Make work pay. Anyone working should be significantly, tangibly better off than if they don’t work/ deliberately keep their hours part time. It’s basic common sense. A culture has emerged where for many people, they see money not as something they earn but as something they just get given.

Much tougher more immediate response to crime. It’s possible, we saw how quickly people were convicted and jailed in the wake of the riots last year. There was a very powerful, visible connection between committing the crime and having a tough consequence imposed fast.

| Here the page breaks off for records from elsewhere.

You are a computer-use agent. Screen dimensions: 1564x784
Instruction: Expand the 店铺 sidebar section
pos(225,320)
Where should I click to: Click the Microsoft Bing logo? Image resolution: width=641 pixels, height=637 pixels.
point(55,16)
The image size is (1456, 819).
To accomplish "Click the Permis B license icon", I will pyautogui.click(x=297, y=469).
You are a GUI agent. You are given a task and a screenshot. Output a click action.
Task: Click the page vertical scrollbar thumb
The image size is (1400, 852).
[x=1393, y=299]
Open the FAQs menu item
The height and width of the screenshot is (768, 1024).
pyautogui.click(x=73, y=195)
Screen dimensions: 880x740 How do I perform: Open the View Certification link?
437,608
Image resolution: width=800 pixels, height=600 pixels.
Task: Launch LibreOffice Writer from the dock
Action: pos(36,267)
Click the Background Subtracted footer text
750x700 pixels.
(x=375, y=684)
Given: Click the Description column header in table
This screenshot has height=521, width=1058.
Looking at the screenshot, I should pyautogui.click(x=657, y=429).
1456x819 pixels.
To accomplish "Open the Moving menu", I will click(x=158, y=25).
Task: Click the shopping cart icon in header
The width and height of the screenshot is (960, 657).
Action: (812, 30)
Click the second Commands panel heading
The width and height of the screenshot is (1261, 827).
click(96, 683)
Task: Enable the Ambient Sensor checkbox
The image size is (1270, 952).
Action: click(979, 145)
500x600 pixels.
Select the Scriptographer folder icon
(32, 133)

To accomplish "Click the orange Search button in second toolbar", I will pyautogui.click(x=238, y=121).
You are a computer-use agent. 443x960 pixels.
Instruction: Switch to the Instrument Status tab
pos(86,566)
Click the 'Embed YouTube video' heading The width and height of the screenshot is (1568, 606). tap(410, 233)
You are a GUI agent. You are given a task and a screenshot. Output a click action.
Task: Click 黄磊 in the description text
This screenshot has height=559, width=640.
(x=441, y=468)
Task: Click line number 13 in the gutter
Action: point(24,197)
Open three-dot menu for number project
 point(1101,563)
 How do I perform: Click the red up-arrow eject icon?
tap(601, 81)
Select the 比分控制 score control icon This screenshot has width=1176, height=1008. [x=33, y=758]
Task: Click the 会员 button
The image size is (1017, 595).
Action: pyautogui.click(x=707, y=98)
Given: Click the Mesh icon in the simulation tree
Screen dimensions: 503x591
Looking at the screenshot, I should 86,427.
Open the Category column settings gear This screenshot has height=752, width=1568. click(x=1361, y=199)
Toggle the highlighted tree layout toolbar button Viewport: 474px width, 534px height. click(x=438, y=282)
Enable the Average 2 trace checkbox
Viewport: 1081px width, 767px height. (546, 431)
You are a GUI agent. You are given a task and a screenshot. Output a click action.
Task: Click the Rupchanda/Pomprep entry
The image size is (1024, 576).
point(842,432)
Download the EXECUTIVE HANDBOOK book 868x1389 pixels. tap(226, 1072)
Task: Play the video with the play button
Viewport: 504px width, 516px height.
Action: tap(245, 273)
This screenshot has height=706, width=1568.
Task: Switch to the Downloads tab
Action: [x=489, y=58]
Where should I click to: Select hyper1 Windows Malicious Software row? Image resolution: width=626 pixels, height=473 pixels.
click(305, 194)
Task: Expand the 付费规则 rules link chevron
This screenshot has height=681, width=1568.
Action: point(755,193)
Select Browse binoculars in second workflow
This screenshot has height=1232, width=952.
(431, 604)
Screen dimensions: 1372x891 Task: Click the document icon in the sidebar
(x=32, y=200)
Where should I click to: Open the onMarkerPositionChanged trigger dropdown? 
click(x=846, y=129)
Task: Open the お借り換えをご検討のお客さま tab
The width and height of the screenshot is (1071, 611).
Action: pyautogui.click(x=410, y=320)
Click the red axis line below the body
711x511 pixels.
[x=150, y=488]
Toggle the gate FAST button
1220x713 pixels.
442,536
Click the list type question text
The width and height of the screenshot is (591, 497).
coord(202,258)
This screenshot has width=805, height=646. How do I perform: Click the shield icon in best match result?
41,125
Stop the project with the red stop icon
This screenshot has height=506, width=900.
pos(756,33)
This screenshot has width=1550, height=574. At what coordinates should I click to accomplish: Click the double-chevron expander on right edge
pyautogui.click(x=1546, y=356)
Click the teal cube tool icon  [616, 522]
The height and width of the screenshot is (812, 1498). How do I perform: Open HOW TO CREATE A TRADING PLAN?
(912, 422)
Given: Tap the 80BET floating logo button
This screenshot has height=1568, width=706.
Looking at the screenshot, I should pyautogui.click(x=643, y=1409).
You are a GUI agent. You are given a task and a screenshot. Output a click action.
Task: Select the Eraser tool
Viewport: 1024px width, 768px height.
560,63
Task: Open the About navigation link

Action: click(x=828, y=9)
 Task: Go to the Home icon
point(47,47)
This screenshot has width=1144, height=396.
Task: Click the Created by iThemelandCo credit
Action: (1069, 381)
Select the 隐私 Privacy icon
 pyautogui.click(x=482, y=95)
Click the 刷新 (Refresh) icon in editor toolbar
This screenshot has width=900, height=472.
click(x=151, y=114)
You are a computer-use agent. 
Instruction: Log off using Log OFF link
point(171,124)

suburburban · 04/05/2025 07:47

More tax inspectors on the ground employed at local level to look into money laundering in some of the shops in high streets

lavenderlou · 04/05/2025 07:52

Could the posters who say "sort out immigration" explain what they mean by this and what they hope would be achieved? Do they want stop the vast amount of legal migration which props up our labour market? (Health, social care, hospitality, education and other sectors are highly reliant on migrant labour). Do they want to stop people coming here to seek asylum which is their legal right? Do they want to stop the small amount of illegal migration? Considering you can't claim anything from the government if you are here illegally, what benefits would that bring anyway?

Gall10 · 04/05/2025 07:55

scalt · 03/05/2025 07:28

Politicians being accountable: ie, going to prison for corruption, when they fiddle their expenses, or tell massive lies to the electorate, to Parliament, to the monarch. With great power comes great responsibility. We lesser mortals can be sacked for fiddling our expenses, or jailed for lying about who was driving a speeding car, yet criminals such as Blair and Johnson seem to reap massive rewards for telling huge lies.

I’d quite happily tell lies to the ‘monarch’…they’ve been robbing people blind for centuries!